Late last month, U.S. Rep. Raja Krishnamoorthi (D-8th) toured classrooms at Elk Grove where career skills are taught. He observed students using the latest computer-aided milling machines, those specializing in health care careers, a graphic design lab, computer coding and software development, a “law and equity” classroom modeled after a Cook County courtroom, to a daycare center in the school where future teachers can get practical experience in a classroom setting.
Elk Grove’s Career Pathways program includes professional programs in fields ranging from agriculture, architecture, drafting, design and engineering, to journalism and broadcasting, to government administration and social services.
The school also works with advisory councils in several professional areas of automotive and advanced manufacturing, offering advice on industry trends. Several years ago, a business involved with the Manufacturing Advisory Council at EGHS donated computer-aided manufacturing machines, which are now used in the school’s advanced manufacturing lab.
Township High School Dist. 214 works with area community colleges allowing students to receive both college credit before graduation, along with professional certifications. Certifications are offered in areas ranging from woodworking equipment to early childhood education, to certified nursing assistant, food handling, cosmetology, computer information technology, automotive repair, and in the use of advanced manufacturing machines such as computer numeric control machines, often called “CNC” machines, which cut and shape metal.
During his tour, Krishnamoorthi observed a high-tech lathe machine in action, saw students working on advanced computer-aided drafting projects, and a graphics lab where students were designing graphics the school and community groups might use.
In July 2017, three students received gold medals in the Automated Manufacturing Technology category of the SkillsUSA national conference in Louisville, KY. The event drew more than 6,000 students competing in 100 categories related to advanced manufacturing and academics.
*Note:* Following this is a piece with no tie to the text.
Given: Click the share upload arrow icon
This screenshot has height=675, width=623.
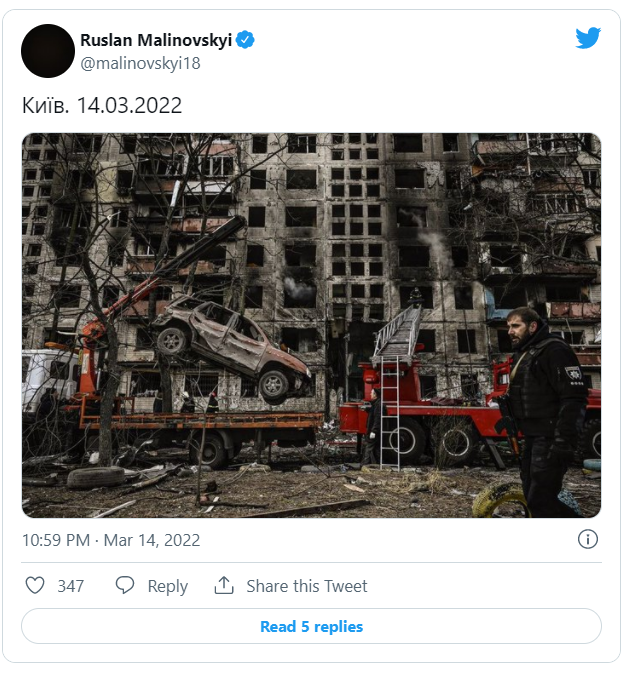Looking at the screenshot, I should click(224, 586).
A bill introduced by Krishnamoorthi — the Strengthening Career and Technical Education for the 21st Century Act — was signed into law by President Donald Trump in late July. The bill mandates high schools build career programs like EGHS already has in place, and increases federal funding for career and technical education by $1.3 billion. The new law mandates schools consult businesses to align curriculum with current business needs.
During the school tour, Krishnamoorthi told Dist. 214 officials the federal legislation “will put these programs on steroids.”
Elk Grove Village Mayor Craig Johnson had high praise for the quality of students coming out of Elk Grove High’s career programs into local businesses. He said there are students who took their training from EGHS and are making “six figures” just a few years after graduation.
For the past few years, the village held its Made in Elk Grove Expo at Elk Grove High School. The event is attended by business leaders and public officials, including several visits by Gov. Bruce Rauner.